Avoiding the perception of classroom indoctrination does not require silencing any particular viewpoint or “divisive” idea. Several states have addressed this concern recently without censoring teachers and students. In Idaho, a recent law was also triggered by concern over the controversial ideas that Texas seeks to ban. Instead of banning all mention of those ideas, the law simply states that schools cannot “compel students to personally affirm, adopt, or adhere to” any of them. In singling out specific ideas as unacceptable, the Idaho law might end up being problematic in practice, but the Idaho legislature at least tried to appear evenhanded. In contrast, Texas and many other states are explicitly trying to silence speech with which they politically disagree. Our students deserve better. 

Co-signed by

National Coalition Against Censorship

The Authors Guild

Comic Book Legal Defense Fund

Defending Rights & Dissent

International Literacy Association

National Council for the Social Studies

National Council of Teachers of English

National Youth Rights Association

People For the American Way

Project Censored

Student Press Law Center

Woodhull Freedom Foundation



[1] Board of Education, Island Trees Union Free School District No. 26 v. Pico, 457 U.S. 853 (1982)

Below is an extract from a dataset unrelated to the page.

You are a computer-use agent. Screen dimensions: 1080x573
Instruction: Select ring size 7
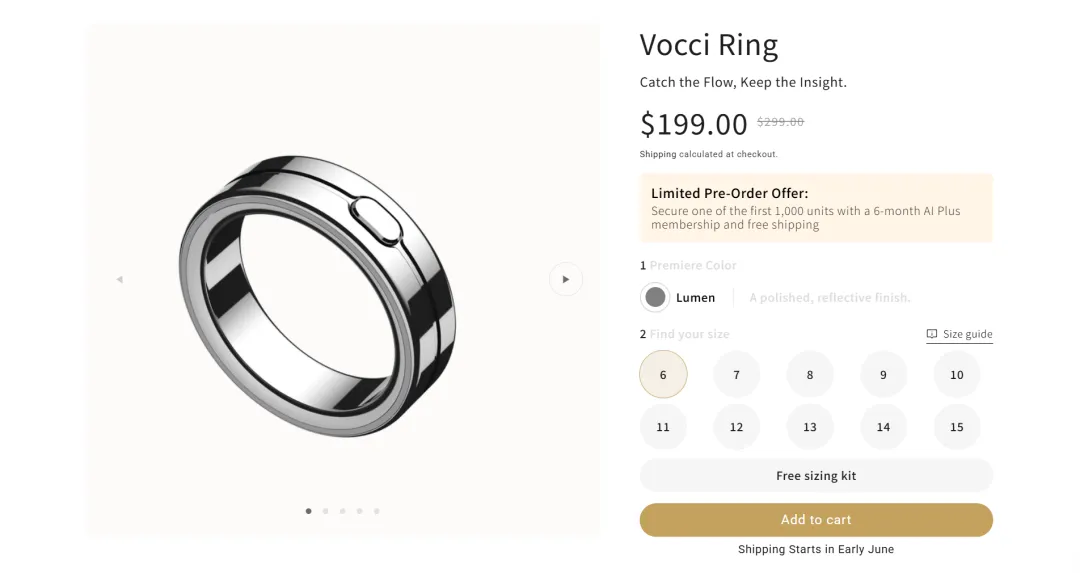pyautogui.click(x=736, y=375)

[2] Several of the bills are ambiguous in other ways. For example, New Hampshire’s HB2 states that teachers are free to discuss “the historical existence of” the listed “divisive concepts.” The bill does not say how far back in history is sufficiently “historical” — What of the “Jews will not replace us” chants of the Unite the Right marchers in Charlottesville in 2017? Is four years ago “historical”?